It's an attitude developed over years of having to figure out workarounds for the tasks most people with two working arms and hands take for granted.
While her arms are permanently set in 45 degree angles, her feet are nimble with finely developed motor skills. She uses them to text and work her phone, punching numbers with her No. 2 toe with the adeptness of a dialing finger. An excellent cook, Tillman sits on the countertop to stir with her mouth and has sought out lightweight pots and pans with rubber handles that she can grip with her teeth.
“I call her Twinkle Toes,” Allen Tillman said of his agile daughter, who says she talks with her feet like others express themselves with their hands.
There's little she can't do. As a child, she rode a bike her parents adapted by wrapping a padded towel around the handlebars so she could lean forward as she pedaled.
“It's interesting the things she can do better than many of us can do with our hands,” said her fraternal twin Alena Ragueneau, who was not born with the same condition as her much smaller sister. “She has an excellent driving record. And she is an amazing make-up artist. She really prides herself. She has eyebrows that are well positioned, and it blows me away.”
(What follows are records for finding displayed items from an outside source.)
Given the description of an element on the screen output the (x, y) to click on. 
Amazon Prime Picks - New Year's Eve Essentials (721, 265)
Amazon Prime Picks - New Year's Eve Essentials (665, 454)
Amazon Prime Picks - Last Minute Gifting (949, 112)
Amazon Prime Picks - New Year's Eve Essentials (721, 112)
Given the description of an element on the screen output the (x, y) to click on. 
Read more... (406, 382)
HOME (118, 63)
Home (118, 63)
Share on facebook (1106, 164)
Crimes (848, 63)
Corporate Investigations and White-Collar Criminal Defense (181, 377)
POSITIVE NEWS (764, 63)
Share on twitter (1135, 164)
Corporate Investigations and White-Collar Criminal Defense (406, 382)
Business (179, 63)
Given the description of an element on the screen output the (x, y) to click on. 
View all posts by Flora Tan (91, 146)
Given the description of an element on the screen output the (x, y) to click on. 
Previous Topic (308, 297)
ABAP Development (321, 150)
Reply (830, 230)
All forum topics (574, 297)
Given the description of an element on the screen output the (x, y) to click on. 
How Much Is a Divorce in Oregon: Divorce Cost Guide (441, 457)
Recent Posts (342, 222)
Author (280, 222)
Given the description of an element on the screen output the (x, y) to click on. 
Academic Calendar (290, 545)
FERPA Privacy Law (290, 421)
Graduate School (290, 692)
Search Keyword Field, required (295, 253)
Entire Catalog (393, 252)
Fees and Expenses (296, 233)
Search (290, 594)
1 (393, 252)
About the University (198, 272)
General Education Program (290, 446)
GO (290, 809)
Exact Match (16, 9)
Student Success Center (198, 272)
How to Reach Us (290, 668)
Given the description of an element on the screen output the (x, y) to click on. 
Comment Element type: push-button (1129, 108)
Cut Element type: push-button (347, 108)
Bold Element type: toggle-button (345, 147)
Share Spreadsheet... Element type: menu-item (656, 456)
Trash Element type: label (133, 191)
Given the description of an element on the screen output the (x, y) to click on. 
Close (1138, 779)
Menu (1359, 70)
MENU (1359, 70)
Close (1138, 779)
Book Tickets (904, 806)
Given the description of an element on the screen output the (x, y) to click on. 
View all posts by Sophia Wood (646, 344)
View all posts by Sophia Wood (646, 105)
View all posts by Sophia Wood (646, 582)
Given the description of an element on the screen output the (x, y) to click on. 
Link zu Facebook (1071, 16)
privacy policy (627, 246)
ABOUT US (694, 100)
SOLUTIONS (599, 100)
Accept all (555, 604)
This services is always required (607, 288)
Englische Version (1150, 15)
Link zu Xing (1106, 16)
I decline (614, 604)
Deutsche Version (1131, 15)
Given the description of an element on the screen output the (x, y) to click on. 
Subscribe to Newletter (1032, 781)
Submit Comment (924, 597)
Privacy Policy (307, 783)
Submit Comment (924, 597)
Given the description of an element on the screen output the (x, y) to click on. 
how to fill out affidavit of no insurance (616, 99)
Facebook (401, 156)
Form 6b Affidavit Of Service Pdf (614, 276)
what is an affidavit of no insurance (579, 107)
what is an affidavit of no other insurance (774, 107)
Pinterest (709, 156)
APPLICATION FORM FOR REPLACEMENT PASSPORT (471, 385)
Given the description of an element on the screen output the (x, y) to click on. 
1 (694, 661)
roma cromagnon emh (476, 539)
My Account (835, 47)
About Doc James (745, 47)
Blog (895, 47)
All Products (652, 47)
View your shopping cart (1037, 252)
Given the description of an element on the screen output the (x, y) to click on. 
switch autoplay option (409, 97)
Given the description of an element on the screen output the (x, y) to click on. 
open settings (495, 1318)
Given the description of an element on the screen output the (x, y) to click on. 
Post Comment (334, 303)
Art teacher Dennis Miller, her mentor at Montgomery High School, where she was in the International Baccalaureate honors art classes, said even as a teenager Tillman was “a tough cookie” who could hold her own.
“She carries herself in a way that says, ‘I'm in charge of my world,'” he said. Miller recalls running into the Tillman family on a river outing and watching in fear as Alana dove into the water. He had to suppress the instinct to rescue her.
“I just watched in amazement as this kid swam in the river and crawled around the rocks like every other kid. That's when I felt like I really got to know her fill spirit.”
Asked if it was difficult at first learning to do things differently, she replies, “Not at all. It came naturally. There was never that struggle there.”
Now 33, Tillman is driven not only to be an artist but, as she says, “to live off my art, to be financially stable and to do it with a positive message.”